O programa pretende funcionar como um mecanismo de transição até a recuperação da geração de caixa das atividades agropecuárias. A regulamentação publicada pelo Conselho Monetário Nacional (CMN) estabelece que as instituições financeiras poderão, a seu critério, contratar operações destinadas à composição de determinadas dívidas rurais. Entre os beneficiários estão produtores e cooperativas que tenham registrado, entre 2019 e 2025, perdas em pelo menos duas safras, com redução mínima de 30% da renda bruta agropecuária esperada em razão de eventos climáticos extremos ou da queda dos preços dos produtos financiados. As regras estabelecem critérios para restringir o acesso às operações aos produtores efetivamente afetados pelos eventos previstos na política, evitando a ampliação indiscriminada do risco de crédito.
A renegociação tende a reduzir o risco imediato de inadimplência das instituições financeiras, mas não elimina a necessidade de manutenção de provisões, uma vez que o pagamento das dívidas apenas será postergado e continuará condicionado à recuperação financeira dos produtores. O Banco do Brasil informou que aguarda a regulamentação operacional da medida para iniciar sua implementação e ressaltou que ainda não é possível estimar seus impactos financeiros. A expectativa predominante é que os efeitos sobre os balanços das instituições sejam limitados em 2026, devido ao período necessário para operacionalização do programa e ao grau ainda incerto de adesão dos produtores. As análises indicam que os primeiros impactos deverão ocorrer durante a implementação das renegociações, com análise das operações, revisão das garantias e formalização dos novos contratos.

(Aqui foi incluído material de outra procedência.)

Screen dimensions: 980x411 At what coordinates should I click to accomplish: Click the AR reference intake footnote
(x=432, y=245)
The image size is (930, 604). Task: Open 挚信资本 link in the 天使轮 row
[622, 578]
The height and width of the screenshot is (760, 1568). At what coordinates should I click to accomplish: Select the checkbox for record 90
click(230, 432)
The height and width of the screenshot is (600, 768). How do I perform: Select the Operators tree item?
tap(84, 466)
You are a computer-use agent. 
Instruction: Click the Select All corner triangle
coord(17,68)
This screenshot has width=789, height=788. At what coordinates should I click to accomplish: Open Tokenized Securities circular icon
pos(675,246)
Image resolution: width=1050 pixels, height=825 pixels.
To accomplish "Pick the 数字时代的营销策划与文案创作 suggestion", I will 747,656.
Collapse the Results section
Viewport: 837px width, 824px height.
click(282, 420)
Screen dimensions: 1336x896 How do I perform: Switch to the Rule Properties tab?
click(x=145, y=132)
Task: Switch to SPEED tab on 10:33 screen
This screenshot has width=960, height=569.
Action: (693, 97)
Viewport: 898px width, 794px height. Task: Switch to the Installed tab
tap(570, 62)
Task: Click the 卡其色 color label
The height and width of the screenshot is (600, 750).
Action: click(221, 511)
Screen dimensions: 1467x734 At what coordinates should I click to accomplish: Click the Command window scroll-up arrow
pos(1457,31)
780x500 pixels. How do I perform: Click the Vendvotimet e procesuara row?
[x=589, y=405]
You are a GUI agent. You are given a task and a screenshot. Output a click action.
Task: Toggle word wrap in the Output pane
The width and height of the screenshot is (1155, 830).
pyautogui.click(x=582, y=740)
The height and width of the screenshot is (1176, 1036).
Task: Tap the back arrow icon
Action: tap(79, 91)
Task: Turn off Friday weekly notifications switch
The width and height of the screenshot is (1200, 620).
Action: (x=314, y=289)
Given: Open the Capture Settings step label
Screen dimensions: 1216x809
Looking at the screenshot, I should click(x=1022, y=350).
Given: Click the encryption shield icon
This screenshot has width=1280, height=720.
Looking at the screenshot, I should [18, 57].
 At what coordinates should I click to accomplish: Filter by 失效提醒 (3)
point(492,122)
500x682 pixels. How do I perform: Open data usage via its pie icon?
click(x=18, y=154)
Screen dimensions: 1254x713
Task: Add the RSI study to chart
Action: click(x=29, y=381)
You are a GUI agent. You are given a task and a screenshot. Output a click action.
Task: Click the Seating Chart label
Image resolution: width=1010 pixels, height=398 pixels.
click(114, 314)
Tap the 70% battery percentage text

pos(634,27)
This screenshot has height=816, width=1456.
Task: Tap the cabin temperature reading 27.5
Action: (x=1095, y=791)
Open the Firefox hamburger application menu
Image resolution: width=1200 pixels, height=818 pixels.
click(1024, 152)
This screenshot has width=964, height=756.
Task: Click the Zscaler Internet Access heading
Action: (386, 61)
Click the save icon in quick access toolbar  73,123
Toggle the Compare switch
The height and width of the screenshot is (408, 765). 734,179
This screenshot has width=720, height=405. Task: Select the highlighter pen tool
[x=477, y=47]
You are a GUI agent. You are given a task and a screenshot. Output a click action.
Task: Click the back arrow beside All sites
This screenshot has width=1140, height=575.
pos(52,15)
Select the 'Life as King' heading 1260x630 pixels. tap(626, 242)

Em uma etapa posterior, o mercado acompanhará a evolução da inadimplência, da formação de ativos problemáticos, das despesas com provisões e do custo de crédito. Apenas em um horizonte mais longo será possível avaliar reflexos mais consistentes sobre a lucratividade e o retorno sobre o patrimônio das instituições financeiras. A regulamentação também estabelece que o risco das novas operações permanecerá com as instituições financeiras, que deverão classificar os contratos renegociados como novas operações para fins de avaliação do risco de crédito. Dessa forma, a medida não transfere o risco das operações para o governo, mantendo a responsabilidade pela gestão da carteira com os agentes financeiros. Fonte: Broadcast Agro. Adaptado por Cogo Inteligência em Agronegócio.